Real estate agent Kent (Andy Powers) is in the middle of
trying to sell a rundown mansion when he gets the call that his kid’s birthday
clown has canceled at the last minute.
Kent just so happens to find a clown suit in a trunk in the basement and
puts it on to make sure his son’s birthday goes off without a hitch. Trouble brews the next morning when he’s
unable to get the suit off. Even the
fake red nose refuses to come off.
Slowly, Kent begins to transform into an ancient evil clown that has an
appetite for children.
Produced by Eli Roth, Clown features one of the strangest
transformations in horror film history.
The way poor Kent slowly turns into a homicidal clown is simultaneously
funny, horrifying, and yes, tragic. I
was reminded more than once of David Cronenberg’s The Fly while watching it. Both movies contain men who undergo icky
transformations while concentrating on the very real and sad way that the
transformation tears their relationships apart.
Clown is scarier and a lot more effective than that Pennywise
fella. There are a number of creepy
sequences, laugh-out-loud moments, and some surprising moments of gore
too. The bit with the dog clown was pure
genius and the Chuck E. Cheese massacre is one for the books. It also features one of the more inventive
suicide attempts I’ve seen in a movie in some time.

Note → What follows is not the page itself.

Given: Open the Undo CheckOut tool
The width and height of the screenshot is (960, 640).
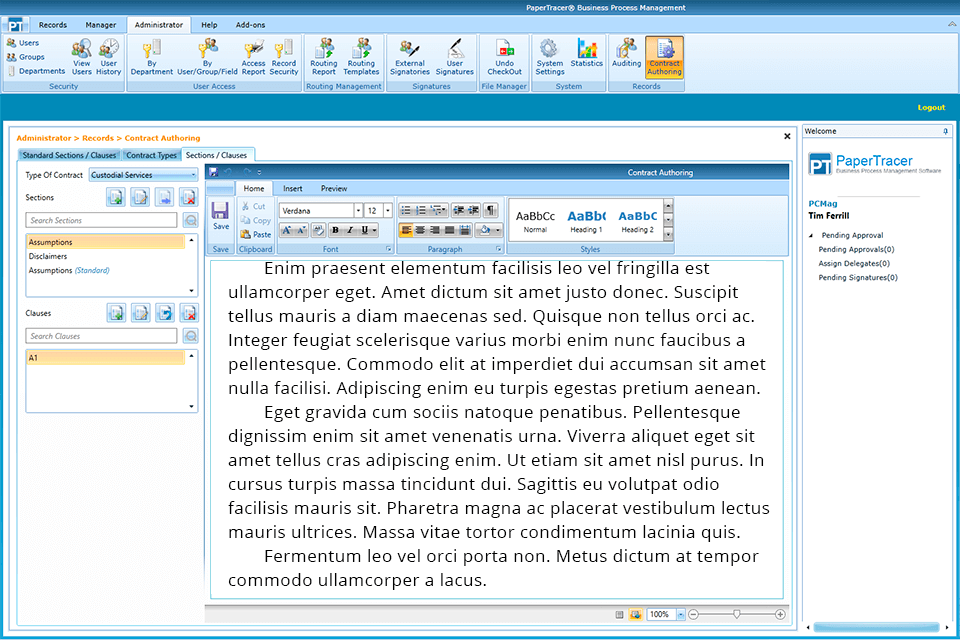Looking at the screenshot, I should tap(504, 57).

Director Jon Watts (who later hit the big time directing
Spider-Man: Homecoming) plays things
very seriously, but is smart enough to allow the moments of humor to occur
naturally throughout the film. Yes, it’s
funny to see Kent trying to hide the fact that he’s now a clown at work, but
the way his situation grows increasingly desperate is suspenseful and at times,
oddly touching.
Peter Stormare is fun to watch as the old guy whose family
was once cursed by the evil suit. It’s Andy
Powers though who makes the movie. His
memorable performance really sells his character’s unlikely plight. Powers is a likeable guy who exudes a charm
not unlike Chris Pratt. He never once
loses our sympathy, even when he begins to get more and more monstrous. It’s that capacity for sympathy that puts Clown
right up there with the best movie monsters.